Allo stesso modo lo Stato Italiano, con la scusa di un meglio precisato modello di Welfare di State, ha fornito sussidi, sovvenzioni ed aiuti di Stato che hanno fatto perdere l’abitudine a confrontarsi con il mercato rendendo le imprese sempre meno competitive, sempre meno attente al successo dei loro prodotti (che sia per innovazione, leadership di costo o per il design) ma sempre molto organizzate nell’instaurare relazioni con i governi di turno. In questo modo le aziende non hanno mai affrontato il problema della perdita di quote di mercato, perché tanto lo Stato in qualche modo avrebbe riappianato quella perdita una volta con investimenti agevolati nel Sud Italia, una volta gli eco-incentivi per la rottamazione, una volta con le quote di importazione o perfino con gli sconti su asset dello Stato (Alfa Romeo).
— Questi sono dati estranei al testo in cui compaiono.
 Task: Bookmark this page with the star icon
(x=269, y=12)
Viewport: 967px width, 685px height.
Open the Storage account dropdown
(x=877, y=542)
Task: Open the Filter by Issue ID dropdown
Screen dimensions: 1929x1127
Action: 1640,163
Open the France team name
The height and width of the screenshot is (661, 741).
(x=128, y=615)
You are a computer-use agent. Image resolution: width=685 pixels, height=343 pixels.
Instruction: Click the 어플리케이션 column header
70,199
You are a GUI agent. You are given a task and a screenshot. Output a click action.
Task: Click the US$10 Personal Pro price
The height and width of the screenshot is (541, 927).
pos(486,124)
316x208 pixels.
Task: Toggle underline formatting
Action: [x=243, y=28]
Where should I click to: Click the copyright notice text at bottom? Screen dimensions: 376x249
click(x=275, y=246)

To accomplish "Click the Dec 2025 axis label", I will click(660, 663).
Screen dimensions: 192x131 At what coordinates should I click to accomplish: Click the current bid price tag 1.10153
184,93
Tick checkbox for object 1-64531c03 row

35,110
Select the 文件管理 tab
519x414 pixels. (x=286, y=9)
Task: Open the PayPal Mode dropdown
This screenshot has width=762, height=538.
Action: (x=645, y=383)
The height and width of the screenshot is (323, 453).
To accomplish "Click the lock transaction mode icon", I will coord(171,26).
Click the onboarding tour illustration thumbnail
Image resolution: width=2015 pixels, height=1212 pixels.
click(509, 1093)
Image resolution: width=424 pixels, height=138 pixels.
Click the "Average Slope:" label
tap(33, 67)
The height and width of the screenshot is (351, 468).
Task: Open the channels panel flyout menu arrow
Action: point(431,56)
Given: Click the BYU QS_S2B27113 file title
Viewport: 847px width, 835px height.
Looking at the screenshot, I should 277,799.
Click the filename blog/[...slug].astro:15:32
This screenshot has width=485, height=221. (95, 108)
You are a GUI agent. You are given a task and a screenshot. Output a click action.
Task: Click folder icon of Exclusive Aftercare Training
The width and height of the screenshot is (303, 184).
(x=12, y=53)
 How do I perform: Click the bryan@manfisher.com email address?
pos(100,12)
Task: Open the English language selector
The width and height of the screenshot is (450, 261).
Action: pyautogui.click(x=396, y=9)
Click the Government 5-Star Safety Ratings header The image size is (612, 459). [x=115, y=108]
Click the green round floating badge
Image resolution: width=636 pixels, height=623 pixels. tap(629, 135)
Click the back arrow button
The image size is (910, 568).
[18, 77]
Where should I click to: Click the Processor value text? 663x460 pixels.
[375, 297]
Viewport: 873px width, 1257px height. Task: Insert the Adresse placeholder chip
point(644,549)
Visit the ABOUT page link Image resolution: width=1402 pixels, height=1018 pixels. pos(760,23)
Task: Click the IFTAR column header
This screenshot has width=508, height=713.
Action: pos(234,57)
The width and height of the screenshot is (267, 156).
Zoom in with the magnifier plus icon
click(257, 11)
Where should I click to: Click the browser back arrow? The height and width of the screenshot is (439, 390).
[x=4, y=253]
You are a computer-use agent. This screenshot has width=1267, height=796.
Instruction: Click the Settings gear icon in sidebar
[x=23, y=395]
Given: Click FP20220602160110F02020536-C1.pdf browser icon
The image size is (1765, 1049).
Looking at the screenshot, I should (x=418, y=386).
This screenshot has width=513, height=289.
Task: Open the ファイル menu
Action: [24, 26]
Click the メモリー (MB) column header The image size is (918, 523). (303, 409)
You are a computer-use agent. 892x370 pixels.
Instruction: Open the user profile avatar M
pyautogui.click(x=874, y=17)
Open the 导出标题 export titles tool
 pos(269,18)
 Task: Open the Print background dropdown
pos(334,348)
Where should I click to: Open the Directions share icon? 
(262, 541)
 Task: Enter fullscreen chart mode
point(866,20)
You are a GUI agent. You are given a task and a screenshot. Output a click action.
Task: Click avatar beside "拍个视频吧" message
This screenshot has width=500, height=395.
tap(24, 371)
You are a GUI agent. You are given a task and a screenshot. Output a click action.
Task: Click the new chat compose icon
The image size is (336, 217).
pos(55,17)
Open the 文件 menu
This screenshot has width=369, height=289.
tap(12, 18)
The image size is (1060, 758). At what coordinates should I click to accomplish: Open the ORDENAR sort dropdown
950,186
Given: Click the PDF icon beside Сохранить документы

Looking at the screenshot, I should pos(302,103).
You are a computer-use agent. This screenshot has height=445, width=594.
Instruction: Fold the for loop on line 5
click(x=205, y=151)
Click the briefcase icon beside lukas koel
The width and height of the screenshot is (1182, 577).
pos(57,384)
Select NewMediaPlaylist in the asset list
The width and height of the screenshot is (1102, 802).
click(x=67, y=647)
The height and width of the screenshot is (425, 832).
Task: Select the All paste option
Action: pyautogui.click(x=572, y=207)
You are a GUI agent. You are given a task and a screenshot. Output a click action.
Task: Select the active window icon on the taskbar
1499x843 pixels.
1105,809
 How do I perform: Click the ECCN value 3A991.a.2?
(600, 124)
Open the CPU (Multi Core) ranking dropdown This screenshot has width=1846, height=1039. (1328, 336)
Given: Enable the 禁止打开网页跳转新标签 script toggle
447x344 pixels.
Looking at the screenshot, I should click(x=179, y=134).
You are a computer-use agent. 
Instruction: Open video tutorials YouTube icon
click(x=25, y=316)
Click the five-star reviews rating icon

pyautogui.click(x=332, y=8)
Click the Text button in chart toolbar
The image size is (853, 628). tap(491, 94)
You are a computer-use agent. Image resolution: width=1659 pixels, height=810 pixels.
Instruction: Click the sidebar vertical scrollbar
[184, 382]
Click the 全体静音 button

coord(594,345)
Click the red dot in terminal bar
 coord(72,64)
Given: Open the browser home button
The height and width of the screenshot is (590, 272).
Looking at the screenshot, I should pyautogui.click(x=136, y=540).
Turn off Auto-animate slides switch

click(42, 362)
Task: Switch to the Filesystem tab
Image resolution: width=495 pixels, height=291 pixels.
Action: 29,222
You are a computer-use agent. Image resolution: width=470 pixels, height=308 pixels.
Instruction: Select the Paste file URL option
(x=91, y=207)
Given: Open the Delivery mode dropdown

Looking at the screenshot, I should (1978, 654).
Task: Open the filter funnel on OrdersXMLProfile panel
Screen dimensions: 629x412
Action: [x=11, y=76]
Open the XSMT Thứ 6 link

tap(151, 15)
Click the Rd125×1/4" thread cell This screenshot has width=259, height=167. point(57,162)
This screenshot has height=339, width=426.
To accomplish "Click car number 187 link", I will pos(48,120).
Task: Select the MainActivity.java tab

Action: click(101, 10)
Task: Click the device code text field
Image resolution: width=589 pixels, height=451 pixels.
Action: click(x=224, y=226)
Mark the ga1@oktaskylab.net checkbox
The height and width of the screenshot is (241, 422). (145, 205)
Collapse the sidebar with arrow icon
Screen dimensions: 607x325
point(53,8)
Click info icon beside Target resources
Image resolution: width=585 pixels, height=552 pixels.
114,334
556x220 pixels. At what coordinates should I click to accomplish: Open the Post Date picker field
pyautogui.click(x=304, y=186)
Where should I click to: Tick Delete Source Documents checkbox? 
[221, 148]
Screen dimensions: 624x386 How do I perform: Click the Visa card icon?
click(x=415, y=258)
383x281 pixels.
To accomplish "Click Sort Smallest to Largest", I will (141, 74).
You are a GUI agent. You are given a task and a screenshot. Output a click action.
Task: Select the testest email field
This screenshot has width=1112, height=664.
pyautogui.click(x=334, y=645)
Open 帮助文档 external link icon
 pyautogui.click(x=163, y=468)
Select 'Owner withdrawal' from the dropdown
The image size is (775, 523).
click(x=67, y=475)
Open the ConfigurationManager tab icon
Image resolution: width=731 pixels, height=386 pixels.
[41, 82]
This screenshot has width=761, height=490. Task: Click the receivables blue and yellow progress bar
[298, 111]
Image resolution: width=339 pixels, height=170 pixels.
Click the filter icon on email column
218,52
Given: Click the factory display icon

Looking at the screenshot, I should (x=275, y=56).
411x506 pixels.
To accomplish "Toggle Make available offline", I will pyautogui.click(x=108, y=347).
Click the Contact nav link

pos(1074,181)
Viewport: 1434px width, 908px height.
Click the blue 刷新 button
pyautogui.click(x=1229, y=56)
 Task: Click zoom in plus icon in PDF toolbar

Quando per vari motivi la mano dello Stato è venuta meno, e il management delle azienda inizia a pensare in ottica globale i motivi per rimanere in Italia vengono meno. Perché tutti gli incentivi dati non venivano dal nulla, ma in qualche modo si dovevano finanziare (con il cuneo fiscale) e questo è un grosso onere per le imprese che vedono le loro performance finanziare danneggiate dalla voracità di un fisco aggressivo e sempre più avido di risorse per tenere in piedi il grosso carrozzone dello Stato e del Debito Pubblico Italiano.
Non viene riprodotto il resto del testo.